_What you should do_
Would you print all of the records below exactly, without skipping any?
##### Exercise data #####
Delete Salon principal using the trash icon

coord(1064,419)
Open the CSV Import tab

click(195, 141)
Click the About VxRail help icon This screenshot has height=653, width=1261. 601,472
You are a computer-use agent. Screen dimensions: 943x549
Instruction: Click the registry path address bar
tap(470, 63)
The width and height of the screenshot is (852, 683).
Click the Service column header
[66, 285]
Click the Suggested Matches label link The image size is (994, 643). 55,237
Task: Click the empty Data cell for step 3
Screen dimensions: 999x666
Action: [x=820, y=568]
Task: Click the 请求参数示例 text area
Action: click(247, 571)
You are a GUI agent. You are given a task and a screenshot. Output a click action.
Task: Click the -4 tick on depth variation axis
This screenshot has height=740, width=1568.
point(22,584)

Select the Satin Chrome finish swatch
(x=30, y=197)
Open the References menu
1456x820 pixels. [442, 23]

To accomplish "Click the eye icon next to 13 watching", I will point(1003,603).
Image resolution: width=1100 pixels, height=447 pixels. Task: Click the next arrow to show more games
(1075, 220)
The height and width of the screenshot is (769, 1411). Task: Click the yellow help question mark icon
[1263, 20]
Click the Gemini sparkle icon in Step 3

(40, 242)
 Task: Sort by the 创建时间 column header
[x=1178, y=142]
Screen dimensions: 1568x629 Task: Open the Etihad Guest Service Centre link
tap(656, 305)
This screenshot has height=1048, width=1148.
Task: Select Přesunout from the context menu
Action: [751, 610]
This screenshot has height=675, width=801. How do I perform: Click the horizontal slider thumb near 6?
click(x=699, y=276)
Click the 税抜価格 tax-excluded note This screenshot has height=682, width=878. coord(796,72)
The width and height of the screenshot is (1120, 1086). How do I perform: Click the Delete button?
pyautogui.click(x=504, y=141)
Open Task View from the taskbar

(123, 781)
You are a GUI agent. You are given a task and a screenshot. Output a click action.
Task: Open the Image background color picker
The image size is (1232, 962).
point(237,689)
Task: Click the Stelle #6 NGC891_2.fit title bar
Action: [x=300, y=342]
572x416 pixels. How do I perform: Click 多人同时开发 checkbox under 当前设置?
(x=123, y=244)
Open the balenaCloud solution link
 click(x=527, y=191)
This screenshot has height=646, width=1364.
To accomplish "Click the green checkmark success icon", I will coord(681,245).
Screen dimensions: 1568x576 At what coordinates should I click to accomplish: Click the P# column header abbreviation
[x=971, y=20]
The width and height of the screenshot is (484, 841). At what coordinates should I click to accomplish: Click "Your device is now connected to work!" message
#####
_Output below_
Delete Salon principal using the trash icon

coord(1064,419)
Open the CSV Import tab

click(195, 141)
Click the About VxRail help icon This screenshot has height=653, width=1261. 601,472
You are a computer-use agent. Screen dimensions: 943x549
Instruction: Click the registry path address bar
tap(470, 63)
The width and height of the screenshot is (852, 683).
Click the Service column header
[66, 285]
Click the Suggested Matches label link The image size is (994, 643). 55,237
Task: Click the empty Data cell for step 3
Screen dimensions: 999x666
Action: [x=820, y=568]
Task: Click the 请求参数示例 text area
Action: click(247, 571)
You are a GUI agent. You are given a task and a screenshot. Output a click action.
Task: Click the -4 tick on depth variation axis
This screenshot has height=740, width=1568.
point(22,584)

Select the Satin Chrome finish swatch
(x=30, y=197)
Open the References menu
1456x820 pixels. [442, 23]

To accomplish "Click the eye icon next to 13 watching", I will point(1003,603).
Image resolution: width=1100 pixels, height=447 pixels. Task: Click the next arrow to show more games
(1075, 220)
The height and width of the screenshot is (769, 1411). Task: Click the yellow help question mark icon
[1263, 20]
Click the Gemini sparkle icon in Step 3

(40, 242)
 Task: Sort by the 创建时间 column header
[x=1178, y=142]
Screen dimensions: 1568x629 Task: Open the Etihad Guest Service Centre link
tap(656, 305)
This screenshot has height=1048, width=1148.
Task: Select Přesunout from the context menu
Action: [751, 610]
This screenshot has height=675, width=801. How do I perform: Click the horizontal slider thumb near 6?
click(x=699, y=276)
Click the 税抜価格 tax-excluded note This screenshot has height=682, width=878. coord(796,72)
The width and height of the screenshot is (1120, 1086). How do I perform: Click the Delete button?
pyautogui.click(x=504, y=141)
Open Task View from the taskbar

(123, 781)
You are a GUI agent. You are given a task and a screenshot. Output a click action.
Task: Open the Image background color picker
The image size is (1232, 962).
point(237,689)
Task: Click the Stelle #6 NGC891_2.fit title bar
Action: [x=300, y=342]
572x416 pixels. How do I perform: Click 多人同时开发 checkbox under 当前设置?
(x=123, y=244)
Open the balenaCloud solution link
 click(x=527, y=191)
This screenshot has height=646, width=1364.
To accomplish "Click the green checkmark success icon", I will coord(681,245).
Screen dimensions: 1568x576 At what coordinates should I click to accomplish: Click the P# column header abbreviation
[x=971, y=20]
The width and height of the screenshot is (484, 841). At what coordinates should I click to accomplish: Click "Your device is now connected to work!" message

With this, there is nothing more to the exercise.